We often ignore the impacts of the remote geography of our country. I have been quoting these statistics from Monash University and the Foundation for Surgery, which have been doing a lot of work researching injuries and health outcomes of young Australians, particularly Indigenous young Australians. They have come up with some suggestions on what to do to prevent Indigenous mortalities from road trauma. They suggest that there should be more school based education and post-licence education. They say there should be educational and social marketing—in other words, fear messages—in relation to these problems on the road.

The trouble is that it is not just post-licence education; we are talking about pre-licence education. The Foundation for Surgery, Monash University and also the National Trauma Research Institute say we have dealt with these problems for non-Indigenous populations through street lighting, red-light cameras, the promotion of seatbelt use, random breath tests, mass media campaigns on safe driving and speed limit enforcement through speed detection devices. Clearly none of those measures makes much sense for Indigenous populations when we are talking about dirt roads out the back of Uluru or Halls Creek or Kununurra in Western Australia, so we need different approaches.

The coalition supports any measures that will assist Indigenous Australians to have a better life and to have the same opportunities as other Australians. Extending the funding for these programs is important but, I am sad to say, this is just a very small measure in terms of the huge task that confronts us. We have a lot of evidence that we are not doing any better in terms of how our Indigenous young Australians are experiencing life in our great country. I began by saying they are more likely to be locked up, homeless, have mental health problems, have alcohol and drug dependency problems, be assaulted and experience violence. They are more likely to be killed or seriously injured as a result of road trauma. The carers of those road trauma victims are more likely to have their own lives disadvantaged by the fact that they are caring for someone who is physically or brain injured—those with brain injuries may be damaged for life—and they are trying to deal with those things in a remote community.

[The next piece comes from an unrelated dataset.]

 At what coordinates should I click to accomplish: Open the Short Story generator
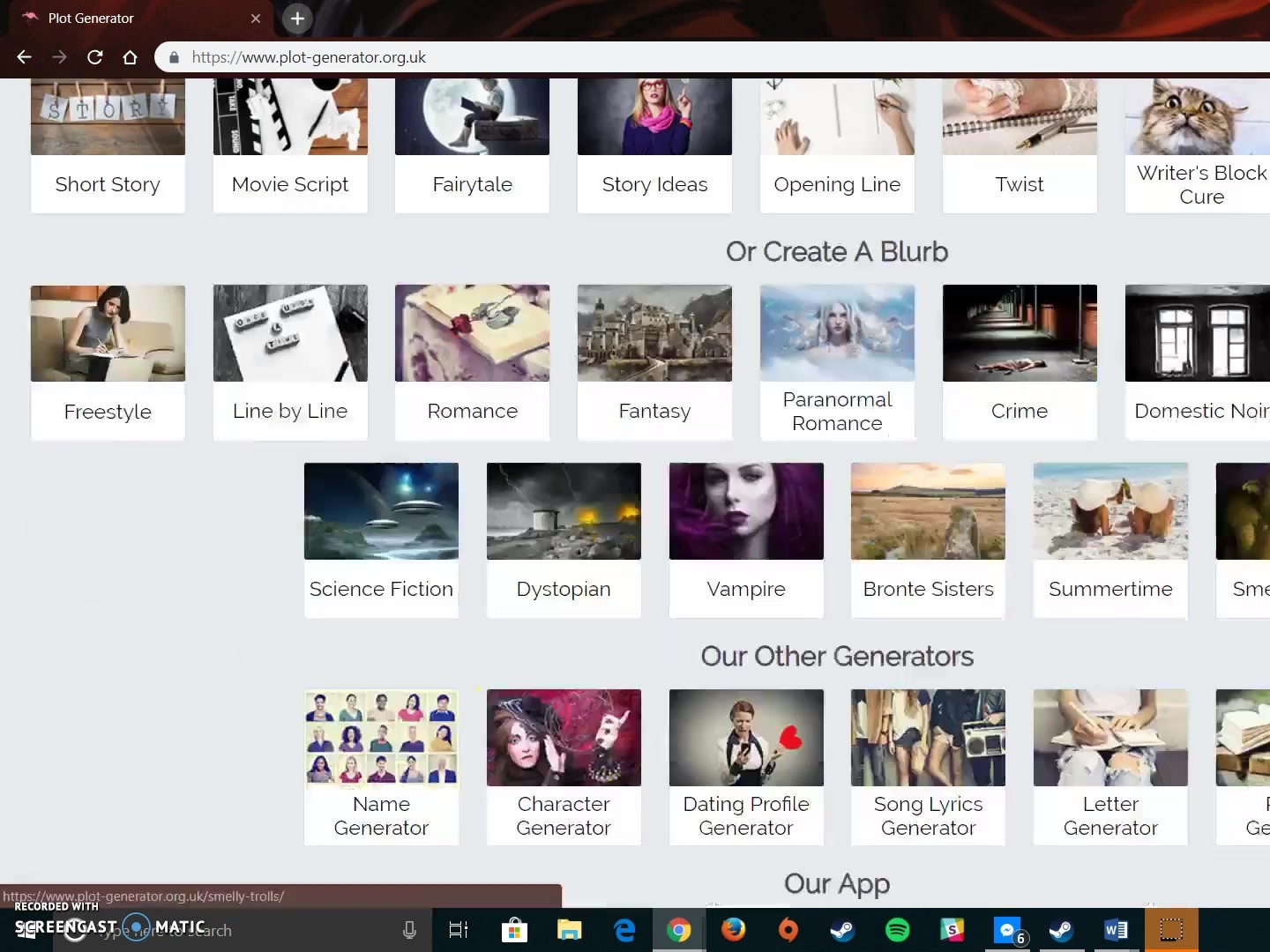pyautogui.click(x=108, y=184)
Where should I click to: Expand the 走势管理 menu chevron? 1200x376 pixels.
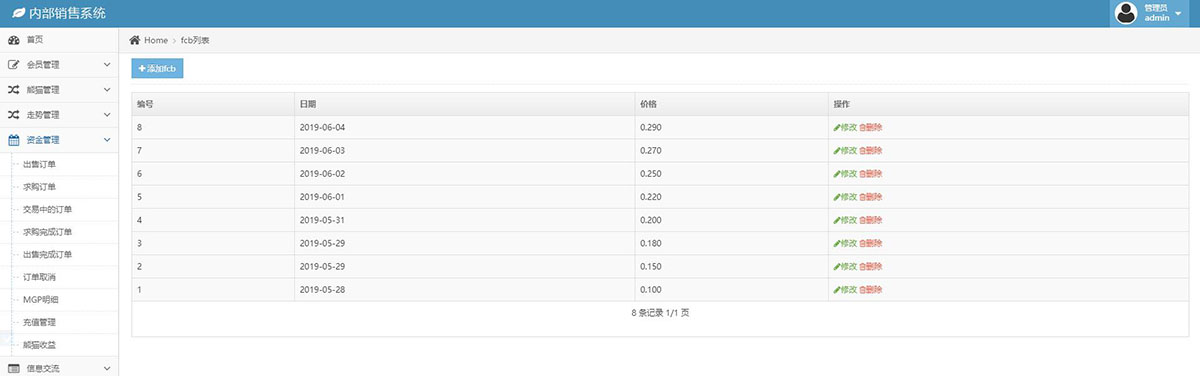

Along with my coalition colleagues I support this bill, but we have to look much harder at the situation in Australia for Indigenous people. We cannot go on having Indigenous Australians being out of sight and out of mind because of where they live. We need an integrated approach to what we do with the states and territories and non-government agencies. We need to collect a lot more data and monitor the outcomes of a program if it appears to be successful, because too often we do not properly monitor outcomes. The program has short-term funding. The staff who are working with that program become disenchanted when they are on a six-month or 12-month program lifecycle. And, if it succeeds, then maybe in five or 20 years time there will be another program echoing almost exactly the parameters of the first—reinventing the wheel. Meanwhile, Indigenous communities become despairing of a churn of people coming to assist them. They have no sense that there is any continuity of care or understanding of their issues and problems. And we go on having children in Australia who are more likely to be blind through, for example, the instance of cataract conditions; more likely to be deaf; more likely to have brain damage due to foetal alcohol syndrome; more likely to be incarcerated and more likely to suffer death and injury through road trauma—all in all, in every way not able to fully enjoy the opportunities of this great country of ours.